Discussion:
Spam messages bypassing SA
Geoff Soper
2014-09-04 06:51:54 UTC
Permalink
Hi,
I've got an issue whereby spam messages seem to be somehow bypassing SA and getting into my inbox. I call SA via procmail as per https://wiki.apache.org/spamassassin/UsedViaProcmail

The exact procmail file that calls SA is as follows:

#
#Standard SA call to be included from .procmailrc files
#

:0 f
| formail -A"X-Procmail-SpamAssassinInclude: 23/03/2010"

#
# Pipe the mail through spamassassin (replace 'spamassassin' with 'spamc'
# if you use the spamc/spamd combination)
#
# The condition line ensures that only messages smaller than 250 kB
# (250 * 1024 = 256000 bytes) are processed by SpamAssassin. Most spam
# isn't bigger than a few k and working with big messages can bring
# SpamAssassin to its knees.
#
# The lock file ensures that only 1 spamassassin invocation happens
# at 1 time, to keep the load down.
#

:0fw: spamassassin.lock
* < 400000
| spamc -x


# Work around procmail bug: any output on stderr will cause the "F" in "From"
# to be dropped. This will re-add it.
:0
* ^^rom[ ]
{
LOG="*** Dropped F off From_ header! Fixing up. "

:0 fhw
| sed -e '1s/^/F/'
}


:0
* ^X-Spam-Level: \*\*\*\*\*\*\*\*\*\*
/dev/null
#${DIR}.Spam.Bad/

:0
* ^X-Spam-Status: Yes
${DIR}.Spam/

When I see these spam messages in my inbox, they have the X-Procmail-SpamAssassinInclude header but no evidence (i.e. headers) of SA having processed the message. According to Thunderbird, these messages are well below the size threshold specified. Can it be todo with the locking mechanism specified by the file above? If it's locked, what happens? Does it wait for SA to be available or simply skip SA? Historically I've been getting these messages occasionally but over the past week I've had bursts of dozens of messages over a few minutes all apparently bypassing SA. I'm running version 3.3.2.

Thanks in anticipation
Timothy Murphy
2014-09-04 11:32:46 UTC
Permalink
1) Is there a simple way of dumping email with an empty To: header?
This seems invariably to be spam, and I'm surprised SA doesn't seem
to score it highly.
Maybe it doesn't consider this to be a header?

2) Does "autolearn" actually remove spam with a very high score?
Or does it still get marked as spam by SA and passed on?

3) As will be obvious, I am not a student of SA;
I just use the default setting, which seems to work well enough for me.
But I'm a little surprised that more or less identical email
that I have marked as spam many times and passed through salearn
still seems to get through.
Is there a simple check to make sure salearn is working?
(I get the message that "192 messages have been examined",
and ~/.spamassassin/bayes_seen and bayes_tok are pretty large,
300kB and 5MB.)

4) I haven't found a short and simple SA tutorial,
explaining how SA works,
with a few tests that one might add to the default,
and a couple of checks one could try to make sure it is working.

◆ ◆ ◆ ◆ ◆

OBJECTIVE A –
Answer these questions about the spam thread:
(i) Which version of SpamAssassin does Geoff Soper run?
(ii) What is the name of the lock file in the procmail recipe?
(iii) How large is the bayes_tok file that Timothy Murphy reports?
OBJECTIVE B –
Repeat the spam thread from "(I get the message" to "it is working.", substituting "guide" for "tutorial".
The data play no part in this.

DATA PROVIDED –

◆ ◆ ◆ ◆ ◆

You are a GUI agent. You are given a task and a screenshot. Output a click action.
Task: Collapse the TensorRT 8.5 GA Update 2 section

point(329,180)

◆ ◆ ◆ ◆ ◆

FULL RESPONSE A –
(i) 3.3.2
(ii) spamassassin.lock
(iii) 5MB

FULL RESPONSE B –
(I get the message that "192 messages have been examined",
and ~/.spamassassin/bayes_seen and bayes_tok are pretty large,
300kB and 5MB.)

4) I haven't found a short and simple SA guide,
explaining how SA works,
with a few tests that one might add to the default,
and a couple of checks one could try to make sure it is working.